I glance back at his handsome face. He is telling me the truth. He smiles reassuringly. I know he is being completely honest with me. I decide at that moment that I will trust him unlike I had ever trusted anyone else in my life. “You got a deal,” I say to him. Maybe my memory loss is preventing me from recalling any cowboy songs about time travelers and mind readers.
“Your work on that television news show. That’s not for real.”
“What are you talking about? The show is real. Maybe manipulative of the audience. Like all television does. I really am investigating men’s hangings here in northern Arizona.”
“Well, yeah, maybe you are looking into men’s hangings. That’s also why I gave you the photo. You can keep it. But working in Phoenix is just a cover story you’ve got going. Your real job is somewhere else, very far away from here.”
“You got that from reading my mind? Is that what you are telling me?”
“Mr. Avila, I did not ask for this. I don’t want to be here talking to you right now. This is painful for me. I didn’t go poking around your mind deliberately in search of your secrets.”
“What secrets?”
“You work at a top-secret facility. In the future. Not on some television news show down in Phoenix. You’re not really investigating hangings in Arizona in 1991.”
“That’s what you think? My secret is I work at a top-secret facility very far from here? What kind of facility did you see in my memories?”

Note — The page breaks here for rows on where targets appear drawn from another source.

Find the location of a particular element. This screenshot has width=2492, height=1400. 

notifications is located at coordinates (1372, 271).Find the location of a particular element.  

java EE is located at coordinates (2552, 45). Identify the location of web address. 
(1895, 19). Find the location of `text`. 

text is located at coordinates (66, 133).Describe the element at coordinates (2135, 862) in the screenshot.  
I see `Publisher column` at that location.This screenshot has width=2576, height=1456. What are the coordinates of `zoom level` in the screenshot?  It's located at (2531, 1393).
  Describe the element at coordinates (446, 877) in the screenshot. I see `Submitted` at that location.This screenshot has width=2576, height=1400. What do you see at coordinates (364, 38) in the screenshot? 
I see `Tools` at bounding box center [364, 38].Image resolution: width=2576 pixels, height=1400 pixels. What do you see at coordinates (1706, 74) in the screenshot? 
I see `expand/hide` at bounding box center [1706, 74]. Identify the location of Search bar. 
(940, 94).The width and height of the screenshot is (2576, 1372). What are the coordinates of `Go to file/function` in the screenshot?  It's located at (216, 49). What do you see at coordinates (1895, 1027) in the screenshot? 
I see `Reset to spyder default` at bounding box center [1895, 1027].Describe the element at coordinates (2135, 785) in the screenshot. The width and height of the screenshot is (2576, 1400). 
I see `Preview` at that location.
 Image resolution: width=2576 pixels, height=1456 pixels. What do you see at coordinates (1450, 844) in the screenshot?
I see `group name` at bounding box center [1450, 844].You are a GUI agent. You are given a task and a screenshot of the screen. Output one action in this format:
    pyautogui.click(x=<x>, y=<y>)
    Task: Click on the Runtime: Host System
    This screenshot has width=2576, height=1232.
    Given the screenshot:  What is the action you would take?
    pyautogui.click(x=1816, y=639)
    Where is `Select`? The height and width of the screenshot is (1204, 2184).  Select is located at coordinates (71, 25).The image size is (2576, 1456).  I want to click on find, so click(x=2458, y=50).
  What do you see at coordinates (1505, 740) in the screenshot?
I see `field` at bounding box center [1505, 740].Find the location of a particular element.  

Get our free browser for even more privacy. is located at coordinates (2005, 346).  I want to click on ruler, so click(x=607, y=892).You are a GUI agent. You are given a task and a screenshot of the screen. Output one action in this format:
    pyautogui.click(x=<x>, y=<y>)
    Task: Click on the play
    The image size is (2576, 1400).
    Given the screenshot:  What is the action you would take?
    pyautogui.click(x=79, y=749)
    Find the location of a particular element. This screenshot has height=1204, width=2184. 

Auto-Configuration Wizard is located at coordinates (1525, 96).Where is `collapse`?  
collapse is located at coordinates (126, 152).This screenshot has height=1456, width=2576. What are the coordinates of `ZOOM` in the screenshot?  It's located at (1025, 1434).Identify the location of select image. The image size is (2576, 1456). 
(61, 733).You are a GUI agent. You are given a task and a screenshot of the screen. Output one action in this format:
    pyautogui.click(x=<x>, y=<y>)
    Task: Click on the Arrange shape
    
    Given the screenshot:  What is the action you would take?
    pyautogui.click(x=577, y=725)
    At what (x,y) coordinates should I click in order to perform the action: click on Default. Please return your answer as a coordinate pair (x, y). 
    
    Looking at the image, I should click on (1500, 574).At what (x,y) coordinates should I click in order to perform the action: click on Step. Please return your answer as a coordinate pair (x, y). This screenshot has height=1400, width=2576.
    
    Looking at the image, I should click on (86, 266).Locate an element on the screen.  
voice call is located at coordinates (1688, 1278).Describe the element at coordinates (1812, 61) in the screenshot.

“I’m not sure. I see several machines. That’s what I will call them. They are odd-looking blue machines made out of some kind of glass, I think.”
“You think?”
“Your memories reveal that you sit inside these round blue machines.”
“Oh, they are round? Like a bubble?”
“Shaped like a hockey puck, not a bubble. Hockey puck turned on edge. And large enough for a grown man to sit inside, completely naked.”
“Hockey puck. Far away from here. Naked men.”
“Yeah, I don’t know exactly where. But your memories are that this base is top-secret and underground. Not near here at all.”
“A base with blue glass hockey pucks turned on its edge large enough for a man to sit inside. Underground. And far away.”
“Yes, I have told you the truth about what I saw. You were recruited for that top-secret work by a native American man on the Navajo Reservation not far from here.”
“Get the fuck outta my truck, cowboy. Right now. I need to return to planet Earth.”